[Items from a data source]
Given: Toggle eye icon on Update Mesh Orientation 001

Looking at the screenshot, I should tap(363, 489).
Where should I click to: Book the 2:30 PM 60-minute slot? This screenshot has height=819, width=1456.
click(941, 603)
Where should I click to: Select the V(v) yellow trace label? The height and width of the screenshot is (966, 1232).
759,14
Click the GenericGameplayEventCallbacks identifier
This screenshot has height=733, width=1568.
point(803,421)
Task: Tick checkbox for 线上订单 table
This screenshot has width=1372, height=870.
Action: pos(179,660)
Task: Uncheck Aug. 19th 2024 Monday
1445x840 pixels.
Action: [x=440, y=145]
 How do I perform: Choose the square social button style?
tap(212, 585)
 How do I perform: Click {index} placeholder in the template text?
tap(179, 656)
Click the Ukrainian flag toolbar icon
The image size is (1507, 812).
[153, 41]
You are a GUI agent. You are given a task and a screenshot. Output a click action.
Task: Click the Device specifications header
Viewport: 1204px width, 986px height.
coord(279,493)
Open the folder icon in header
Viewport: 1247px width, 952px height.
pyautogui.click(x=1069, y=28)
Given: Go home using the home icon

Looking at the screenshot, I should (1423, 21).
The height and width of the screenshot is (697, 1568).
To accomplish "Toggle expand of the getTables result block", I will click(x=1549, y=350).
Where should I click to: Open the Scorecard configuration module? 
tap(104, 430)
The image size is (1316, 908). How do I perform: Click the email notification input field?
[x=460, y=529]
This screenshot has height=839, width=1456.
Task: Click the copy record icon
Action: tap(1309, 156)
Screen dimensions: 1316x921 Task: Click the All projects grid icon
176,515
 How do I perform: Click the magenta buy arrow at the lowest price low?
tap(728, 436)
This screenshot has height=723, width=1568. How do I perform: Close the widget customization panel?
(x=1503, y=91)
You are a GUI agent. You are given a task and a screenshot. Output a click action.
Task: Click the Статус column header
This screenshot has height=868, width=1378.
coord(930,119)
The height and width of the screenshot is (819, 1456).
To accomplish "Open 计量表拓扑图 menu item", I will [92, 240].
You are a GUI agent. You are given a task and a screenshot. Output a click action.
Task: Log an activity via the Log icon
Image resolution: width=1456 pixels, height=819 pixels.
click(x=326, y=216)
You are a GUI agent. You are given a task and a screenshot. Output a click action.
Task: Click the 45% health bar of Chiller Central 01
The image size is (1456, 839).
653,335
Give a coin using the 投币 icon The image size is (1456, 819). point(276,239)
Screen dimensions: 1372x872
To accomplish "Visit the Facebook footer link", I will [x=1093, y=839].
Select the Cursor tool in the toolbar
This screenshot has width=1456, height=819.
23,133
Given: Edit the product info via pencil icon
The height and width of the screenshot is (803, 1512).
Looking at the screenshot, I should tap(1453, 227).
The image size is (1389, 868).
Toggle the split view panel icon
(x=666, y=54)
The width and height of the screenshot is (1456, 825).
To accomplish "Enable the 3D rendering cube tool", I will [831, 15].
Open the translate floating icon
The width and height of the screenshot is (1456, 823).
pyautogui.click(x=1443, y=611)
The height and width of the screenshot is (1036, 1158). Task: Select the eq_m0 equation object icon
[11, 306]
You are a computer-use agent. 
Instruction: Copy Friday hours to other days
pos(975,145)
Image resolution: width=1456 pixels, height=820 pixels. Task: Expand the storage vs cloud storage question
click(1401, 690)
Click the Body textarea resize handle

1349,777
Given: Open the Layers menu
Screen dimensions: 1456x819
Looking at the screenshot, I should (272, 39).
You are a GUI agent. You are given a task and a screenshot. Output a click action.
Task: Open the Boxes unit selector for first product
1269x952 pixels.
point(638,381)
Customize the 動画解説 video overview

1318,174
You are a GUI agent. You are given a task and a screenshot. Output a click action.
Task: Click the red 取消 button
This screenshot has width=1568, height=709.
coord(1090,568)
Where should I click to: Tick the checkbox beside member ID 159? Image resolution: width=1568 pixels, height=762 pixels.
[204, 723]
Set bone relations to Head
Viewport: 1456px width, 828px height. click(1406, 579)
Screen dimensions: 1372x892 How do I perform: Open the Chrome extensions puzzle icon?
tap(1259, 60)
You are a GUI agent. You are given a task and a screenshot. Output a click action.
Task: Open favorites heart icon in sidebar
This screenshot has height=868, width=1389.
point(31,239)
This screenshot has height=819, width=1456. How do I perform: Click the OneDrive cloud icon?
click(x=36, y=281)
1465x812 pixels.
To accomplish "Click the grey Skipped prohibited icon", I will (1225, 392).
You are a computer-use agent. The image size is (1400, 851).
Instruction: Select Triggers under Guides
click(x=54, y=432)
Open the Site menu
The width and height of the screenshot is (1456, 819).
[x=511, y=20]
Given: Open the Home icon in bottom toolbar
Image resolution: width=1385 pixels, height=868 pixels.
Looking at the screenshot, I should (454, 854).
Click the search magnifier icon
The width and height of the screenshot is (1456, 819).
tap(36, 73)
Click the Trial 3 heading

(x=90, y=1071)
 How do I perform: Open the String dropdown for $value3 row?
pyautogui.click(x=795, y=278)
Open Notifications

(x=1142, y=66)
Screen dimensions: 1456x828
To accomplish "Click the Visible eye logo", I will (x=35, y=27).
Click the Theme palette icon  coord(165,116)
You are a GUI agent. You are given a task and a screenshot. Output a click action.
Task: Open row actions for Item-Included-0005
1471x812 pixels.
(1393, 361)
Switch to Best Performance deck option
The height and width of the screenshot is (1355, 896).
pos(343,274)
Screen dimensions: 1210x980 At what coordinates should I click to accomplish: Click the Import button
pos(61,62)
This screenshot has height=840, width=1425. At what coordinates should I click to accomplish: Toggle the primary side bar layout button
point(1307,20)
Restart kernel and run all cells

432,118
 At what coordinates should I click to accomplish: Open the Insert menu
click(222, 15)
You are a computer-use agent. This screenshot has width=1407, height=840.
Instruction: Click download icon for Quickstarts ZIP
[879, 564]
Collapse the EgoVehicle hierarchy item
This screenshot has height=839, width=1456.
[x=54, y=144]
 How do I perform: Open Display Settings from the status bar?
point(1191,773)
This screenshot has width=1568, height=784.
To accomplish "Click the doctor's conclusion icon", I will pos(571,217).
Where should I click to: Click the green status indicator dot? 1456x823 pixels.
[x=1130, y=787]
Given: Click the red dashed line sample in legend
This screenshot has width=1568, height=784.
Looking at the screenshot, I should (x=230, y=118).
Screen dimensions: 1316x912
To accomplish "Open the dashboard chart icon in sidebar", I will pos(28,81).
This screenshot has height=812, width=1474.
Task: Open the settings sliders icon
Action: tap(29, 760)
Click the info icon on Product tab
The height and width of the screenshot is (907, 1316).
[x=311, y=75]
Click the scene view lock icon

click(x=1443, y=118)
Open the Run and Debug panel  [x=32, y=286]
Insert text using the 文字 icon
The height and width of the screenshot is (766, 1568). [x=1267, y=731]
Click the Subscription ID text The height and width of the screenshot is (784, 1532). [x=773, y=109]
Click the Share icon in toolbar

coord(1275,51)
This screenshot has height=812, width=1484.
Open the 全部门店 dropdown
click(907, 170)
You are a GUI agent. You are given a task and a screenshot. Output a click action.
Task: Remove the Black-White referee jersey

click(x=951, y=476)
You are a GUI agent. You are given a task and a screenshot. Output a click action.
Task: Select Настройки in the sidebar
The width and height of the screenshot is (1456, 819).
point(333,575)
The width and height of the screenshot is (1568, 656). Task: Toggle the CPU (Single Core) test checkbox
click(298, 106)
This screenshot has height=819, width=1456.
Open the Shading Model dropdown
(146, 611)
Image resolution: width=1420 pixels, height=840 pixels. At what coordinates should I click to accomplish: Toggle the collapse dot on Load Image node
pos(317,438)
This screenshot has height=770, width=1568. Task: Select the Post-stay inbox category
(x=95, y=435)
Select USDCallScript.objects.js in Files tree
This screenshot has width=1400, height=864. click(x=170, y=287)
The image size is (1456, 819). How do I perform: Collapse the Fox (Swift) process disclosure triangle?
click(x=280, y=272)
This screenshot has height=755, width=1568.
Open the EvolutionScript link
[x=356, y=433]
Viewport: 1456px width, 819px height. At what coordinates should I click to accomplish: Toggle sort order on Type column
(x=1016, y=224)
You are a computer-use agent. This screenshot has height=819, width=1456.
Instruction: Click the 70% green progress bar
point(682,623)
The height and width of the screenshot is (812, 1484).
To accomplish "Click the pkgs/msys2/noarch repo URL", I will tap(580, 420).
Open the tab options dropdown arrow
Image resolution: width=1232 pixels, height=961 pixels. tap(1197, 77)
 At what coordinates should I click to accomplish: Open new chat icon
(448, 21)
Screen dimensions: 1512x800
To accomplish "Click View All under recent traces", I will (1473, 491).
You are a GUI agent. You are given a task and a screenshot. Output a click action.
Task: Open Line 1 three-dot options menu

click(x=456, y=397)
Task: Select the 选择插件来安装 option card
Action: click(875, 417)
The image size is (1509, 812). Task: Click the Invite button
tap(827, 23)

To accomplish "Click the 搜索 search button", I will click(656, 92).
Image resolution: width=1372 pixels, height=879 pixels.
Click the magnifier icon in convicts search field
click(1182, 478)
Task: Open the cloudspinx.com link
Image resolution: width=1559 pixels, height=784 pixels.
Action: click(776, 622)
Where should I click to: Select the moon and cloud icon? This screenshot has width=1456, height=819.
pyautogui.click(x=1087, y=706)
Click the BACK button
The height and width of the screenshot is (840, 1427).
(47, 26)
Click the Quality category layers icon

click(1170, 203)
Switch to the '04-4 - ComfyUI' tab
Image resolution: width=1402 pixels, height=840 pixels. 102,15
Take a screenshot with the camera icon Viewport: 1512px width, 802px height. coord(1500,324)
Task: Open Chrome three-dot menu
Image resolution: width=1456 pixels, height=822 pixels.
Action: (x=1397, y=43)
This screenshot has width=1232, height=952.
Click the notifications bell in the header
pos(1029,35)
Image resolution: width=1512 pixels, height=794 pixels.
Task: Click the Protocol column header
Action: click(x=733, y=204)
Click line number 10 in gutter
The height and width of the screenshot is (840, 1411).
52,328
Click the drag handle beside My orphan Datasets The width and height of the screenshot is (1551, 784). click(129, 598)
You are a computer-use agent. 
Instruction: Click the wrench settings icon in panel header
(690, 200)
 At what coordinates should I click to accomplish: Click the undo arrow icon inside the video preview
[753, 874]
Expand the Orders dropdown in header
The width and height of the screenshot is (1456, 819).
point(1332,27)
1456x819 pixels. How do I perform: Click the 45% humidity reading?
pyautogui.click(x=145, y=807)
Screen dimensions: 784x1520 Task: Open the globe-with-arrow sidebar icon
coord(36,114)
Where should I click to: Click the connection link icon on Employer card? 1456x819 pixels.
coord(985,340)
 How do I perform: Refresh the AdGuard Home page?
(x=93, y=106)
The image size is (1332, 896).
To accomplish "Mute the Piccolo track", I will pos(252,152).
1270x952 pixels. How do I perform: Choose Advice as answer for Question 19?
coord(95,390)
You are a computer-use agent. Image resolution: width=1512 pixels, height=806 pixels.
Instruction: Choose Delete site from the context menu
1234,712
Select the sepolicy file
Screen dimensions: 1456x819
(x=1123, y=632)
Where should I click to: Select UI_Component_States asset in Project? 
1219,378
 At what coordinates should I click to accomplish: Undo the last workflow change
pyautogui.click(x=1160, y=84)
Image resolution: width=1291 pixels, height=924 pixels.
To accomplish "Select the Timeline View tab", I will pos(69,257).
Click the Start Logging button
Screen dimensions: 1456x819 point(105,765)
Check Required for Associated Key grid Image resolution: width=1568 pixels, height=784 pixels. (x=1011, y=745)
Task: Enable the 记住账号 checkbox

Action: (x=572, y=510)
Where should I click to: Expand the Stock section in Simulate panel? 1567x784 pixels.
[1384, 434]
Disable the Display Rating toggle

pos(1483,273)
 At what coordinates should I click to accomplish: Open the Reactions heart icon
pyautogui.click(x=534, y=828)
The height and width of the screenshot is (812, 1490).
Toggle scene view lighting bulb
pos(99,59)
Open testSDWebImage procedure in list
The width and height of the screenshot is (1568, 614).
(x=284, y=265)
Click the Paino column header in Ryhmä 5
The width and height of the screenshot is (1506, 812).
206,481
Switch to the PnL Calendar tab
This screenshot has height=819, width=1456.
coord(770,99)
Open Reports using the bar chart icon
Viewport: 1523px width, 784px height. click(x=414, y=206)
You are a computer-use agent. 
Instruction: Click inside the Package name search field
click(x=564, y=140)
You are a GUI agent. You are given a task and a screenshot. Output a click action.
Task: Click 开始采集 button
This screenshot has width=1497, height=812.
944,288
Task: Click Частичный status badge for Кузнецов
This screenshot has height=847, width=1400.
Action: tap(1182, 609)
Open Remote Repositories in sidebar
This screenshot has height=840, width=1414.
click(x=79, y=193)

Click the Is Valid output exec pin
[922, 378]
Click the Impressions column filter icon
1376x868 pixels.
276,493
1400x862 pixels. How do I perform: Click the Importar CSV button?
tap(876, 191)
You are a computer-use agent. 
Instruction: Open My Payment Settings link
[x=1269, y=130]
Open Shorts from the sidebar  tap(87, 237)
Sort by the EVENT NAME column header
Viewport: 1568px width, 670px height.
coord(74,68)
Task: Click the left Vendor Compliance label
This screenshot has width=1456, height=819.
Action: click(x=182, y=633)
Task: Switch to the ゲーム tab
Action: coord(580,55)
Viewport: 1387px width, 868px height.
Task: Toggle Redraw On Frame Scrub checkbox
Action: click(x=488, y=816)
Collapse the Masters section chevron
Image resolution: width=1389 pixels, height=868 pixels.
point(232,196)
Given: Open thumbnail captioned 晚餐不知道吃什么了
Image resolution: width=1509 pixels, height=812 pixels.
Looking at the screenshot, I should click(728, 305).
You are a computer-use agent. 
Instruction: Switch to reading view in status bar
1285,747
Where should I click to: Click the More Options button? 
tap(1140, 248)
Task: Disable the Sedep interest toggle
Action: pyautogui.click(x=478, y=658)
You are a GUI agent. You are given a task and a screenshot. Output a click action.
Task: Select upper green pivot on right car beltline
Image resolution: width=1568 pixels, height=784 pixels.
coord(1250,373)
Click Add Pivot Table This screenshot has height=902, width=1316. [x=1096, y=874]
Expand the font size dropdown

▸ **Try it**:
Copy the lines above exactly. Start with the line containing "Task: Open the cloudspinx.com link", end with the line containing "Click the BACK button", and include both.

▸ **Exercise solution**:
Task: Open the cloudspinx.com link
Image resolution: width=1559 pixels, height=784 pixels.
Action: click(776, 622)
Where should I click to: Select the moon and cloud icon? This screenshot has width=1456, height=819.
pyautogui.click(x=1087, y=706)
Click the BACK button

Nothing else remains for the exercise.